Exercise description ->
From the data, return each line holding the word "with".
··· Records supplied
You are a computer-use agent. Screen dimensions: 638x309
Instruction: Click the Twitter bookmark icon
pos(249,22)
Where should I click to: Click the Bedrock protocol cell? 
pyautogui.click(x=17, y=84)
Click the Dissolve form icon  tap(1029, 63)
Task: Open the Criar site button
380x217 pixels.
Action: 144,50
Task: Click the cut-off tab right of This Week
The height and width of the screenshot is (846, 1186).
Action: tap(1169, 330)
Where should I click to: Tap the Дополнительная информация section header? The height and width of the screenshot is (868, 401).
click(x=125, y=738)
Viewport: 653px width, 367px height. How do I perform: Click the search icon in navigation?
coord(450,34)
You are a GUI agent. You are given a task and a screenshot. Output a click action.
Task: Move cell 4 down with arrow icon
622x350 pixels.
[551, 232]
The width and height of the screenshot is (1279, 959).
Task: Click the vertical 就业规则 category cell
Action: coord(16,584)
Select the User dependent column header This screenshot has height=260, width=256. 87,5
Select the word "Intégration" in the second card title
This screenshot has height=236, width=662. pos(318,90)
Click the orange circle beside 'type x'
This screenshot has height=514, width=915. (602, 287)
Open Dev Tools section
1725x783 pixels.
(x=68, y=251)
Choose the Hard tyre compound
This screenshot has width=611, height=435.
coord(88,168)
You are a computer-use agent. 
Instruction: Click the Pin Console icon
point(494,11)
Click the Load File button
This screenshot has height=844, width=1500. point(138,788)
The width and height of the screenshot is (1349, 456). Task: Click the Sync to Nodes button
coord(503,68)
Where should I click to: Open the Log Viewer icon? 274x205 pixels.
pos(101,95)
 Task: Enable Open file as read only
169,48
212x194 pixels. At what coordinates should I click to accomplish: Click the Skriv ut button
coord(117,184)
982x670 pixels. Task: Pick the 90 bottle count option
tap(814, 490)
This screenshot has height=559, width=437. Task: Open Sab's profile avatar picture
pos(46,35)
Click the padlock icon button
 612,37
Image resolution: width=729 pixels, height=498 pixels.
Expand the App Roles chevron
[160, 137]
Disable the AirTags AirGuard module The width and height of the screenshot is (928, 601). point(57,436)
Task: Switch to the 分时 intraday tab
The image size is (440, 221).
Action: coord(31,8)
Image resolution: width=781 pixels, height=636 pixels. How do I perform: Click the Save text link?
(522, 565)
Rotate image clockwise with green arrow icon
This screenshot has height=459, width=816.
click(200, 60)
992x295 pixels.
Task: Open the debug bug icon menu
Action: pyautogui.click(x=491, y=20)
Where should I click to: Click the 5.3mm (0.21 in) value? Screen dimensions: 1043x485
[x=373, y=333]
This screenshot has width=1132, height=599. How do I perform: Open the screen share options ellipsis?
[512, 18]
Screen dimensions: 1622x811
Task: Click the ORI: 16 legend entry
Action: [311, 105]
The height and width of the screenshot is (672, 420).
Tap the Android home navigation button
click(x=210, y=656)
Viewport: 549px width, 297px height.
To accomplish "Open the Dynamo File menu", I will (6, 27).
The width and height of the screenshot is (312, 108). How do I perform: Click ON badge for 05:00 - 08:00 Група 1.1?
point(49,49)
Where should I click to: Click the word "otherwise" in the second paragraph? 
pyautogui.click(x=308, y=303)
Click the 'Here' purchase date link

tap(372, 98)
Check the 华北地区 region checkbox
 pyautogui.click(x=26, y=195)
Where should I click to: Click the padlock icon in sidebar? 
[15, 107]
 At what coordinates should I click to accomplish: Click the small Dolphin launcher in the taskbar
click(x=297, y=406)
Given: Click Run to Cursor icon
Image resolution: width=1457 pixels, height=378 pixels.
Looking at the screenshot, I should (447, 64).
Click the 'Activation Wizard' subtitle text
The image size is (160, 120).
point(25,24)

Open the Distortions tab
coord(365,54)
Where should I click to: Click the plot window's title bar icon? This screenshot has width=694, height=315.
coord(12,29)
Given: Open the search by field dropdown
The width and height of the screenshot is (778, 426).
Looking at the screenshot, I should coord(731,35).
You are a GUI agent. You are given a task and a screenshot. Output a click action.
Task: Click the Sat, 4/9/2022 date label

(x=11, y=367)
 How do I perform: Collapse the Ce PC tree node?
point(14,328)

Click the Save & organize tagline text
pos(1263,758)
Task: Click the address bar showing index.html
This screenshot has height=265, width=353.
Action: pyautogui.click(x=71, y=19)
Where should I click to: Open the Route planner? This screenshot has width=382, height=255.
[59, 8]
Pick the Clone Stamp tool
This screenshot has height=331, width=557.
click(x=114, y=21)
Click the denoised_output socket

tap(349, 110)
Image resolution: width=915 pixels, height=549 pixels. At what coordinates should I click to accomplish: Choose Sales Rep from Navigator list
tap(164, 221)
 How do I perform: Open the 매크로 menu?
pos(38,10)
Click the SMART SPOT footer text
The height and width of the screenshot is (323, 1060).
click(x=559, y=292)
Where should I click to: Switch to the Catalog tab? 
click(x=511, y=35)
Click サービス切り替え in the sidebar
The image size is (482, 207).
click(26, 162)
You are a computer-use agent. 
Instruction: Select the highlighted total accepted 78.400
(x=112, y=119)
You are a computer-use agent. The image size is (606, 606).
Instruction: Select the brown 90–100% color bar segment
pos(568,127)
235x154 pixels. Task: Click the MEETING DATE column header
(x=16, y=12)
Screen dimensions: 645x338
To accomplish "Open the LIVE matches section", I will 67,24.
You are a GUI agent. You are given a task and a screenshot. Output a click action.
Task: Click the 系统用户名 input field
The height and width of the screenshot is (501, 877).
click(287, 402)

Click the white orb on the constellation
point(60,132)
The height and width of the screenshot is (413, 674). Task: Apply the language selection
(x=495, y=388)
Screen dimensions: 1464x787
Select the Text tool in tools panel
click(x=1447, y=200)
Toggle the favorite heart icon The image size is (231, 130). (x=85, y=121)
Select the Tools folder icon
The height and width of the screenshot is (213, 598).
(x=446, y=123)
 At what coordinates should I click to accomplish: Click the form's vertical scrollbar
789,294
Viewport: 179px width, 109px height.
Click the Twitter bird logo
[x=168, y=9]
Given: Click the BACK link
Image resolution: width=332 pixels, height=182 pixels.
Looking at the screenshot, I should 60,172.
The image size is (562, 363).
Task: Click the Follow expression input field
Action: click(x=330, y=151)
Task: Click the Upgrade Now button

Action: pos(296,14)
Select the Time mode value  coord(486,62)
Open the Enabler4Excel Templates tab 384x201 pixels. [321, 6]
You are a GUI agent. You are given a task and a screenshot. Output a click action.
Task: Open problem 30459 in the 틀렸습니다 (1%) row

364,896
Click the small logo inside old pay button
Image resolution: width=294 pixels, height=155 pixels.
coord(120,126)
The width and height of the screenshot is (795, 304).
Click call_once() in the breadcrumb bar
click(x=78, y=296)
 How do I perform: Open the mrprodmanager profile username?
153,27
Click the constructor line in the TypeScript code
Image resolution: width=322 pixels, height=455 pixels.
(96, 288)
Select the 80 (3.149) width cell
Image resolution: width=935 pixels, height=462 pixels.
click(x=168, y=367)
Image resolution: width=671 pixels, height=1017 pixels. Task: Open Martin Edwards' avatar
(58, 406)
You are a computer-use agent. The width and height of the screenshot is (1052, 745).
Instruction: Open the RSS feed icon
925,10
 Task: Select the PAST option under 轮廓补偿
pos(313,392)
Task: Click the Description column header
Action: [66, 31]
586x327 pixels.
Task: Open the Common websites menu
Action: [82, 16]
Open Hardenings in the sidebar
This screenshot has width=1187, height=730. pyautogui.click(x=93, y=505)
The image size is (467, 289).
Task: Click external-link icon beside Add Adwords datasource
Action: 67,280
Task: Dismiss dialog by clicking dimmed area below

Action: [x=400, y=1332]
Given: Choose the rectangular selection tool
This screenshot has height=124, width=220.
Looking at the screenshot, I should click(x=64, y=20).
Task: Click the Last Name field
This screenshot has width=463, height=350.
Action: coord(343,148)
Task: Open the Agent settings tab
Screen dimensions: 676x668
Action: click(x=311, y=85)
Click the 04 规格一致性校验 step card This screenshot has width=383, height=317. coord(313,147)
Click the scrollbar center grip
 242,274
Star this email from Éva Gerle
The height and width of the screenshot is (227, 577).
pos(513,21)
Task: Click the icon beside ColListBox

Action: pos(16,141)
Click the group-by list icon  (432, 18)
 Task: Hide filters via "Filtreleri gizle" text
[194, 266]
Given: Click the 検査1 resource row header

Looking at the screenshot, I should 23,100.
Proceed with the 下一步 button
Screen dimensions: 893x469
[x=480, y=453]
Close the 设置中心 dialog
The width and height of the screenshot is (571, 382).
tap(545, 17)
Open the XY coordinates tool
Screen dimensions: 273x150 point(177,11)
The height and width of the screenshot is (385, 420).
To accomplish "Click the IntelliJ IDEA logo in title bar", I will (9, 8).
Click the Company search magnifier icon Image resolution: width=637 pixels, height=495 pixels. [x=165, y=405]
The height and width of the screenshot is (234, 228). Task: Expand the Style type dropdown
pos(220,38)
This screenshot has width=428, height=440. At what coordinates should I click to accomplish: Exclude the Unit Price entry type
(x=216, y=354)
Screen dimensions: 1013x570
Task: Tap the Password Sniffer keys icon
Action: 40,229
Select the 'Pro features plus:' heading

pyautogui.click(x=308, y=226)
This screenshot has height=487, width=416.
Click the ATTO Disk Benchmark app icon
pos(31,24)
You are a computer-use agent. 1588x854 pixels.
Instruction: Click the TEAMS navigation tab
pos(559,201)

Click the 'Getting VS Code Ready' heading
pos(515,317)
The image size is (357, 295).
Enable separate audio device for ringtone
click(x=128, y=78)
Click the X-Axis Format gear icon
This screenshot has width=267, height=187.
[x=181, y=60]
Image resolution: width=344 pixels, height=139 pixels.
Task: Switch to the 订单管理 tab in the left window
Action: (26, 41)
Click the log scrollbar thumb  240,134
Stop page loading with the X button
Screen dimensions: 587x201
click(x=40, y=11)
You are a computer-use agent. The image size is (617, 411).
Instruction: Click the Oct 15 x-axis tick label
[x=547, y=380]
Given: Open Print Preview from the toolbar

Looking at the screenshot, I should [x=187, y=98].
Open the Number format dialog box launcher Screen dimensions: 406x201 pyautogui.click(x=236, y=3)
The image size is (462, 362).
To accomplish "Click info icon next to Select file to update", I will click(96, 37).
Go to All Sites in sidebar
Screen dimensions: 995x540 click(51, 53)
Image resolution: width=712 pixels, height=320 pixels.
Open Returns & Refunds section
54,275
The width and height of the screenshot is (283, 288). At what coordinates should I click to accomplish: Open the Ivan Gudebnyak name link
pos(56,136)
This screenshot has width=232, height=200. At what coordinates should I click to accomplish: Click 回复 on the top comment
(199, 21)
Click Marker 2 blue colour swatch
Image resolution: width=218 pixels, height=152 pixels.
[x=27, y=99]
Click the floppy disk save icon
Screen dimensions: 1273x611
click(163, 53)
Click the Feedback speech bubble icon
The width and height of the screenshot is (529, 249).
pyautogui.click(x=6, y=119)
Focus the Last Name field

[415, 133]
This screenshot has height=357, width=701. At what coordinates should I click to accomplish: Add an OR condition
······
Reply to the exercise ->
Task: Move cell 4 down with arrow icon
Rotate image clockwise with green arrow icon
Proceed with the 下一步 button
Stop page loading with the X button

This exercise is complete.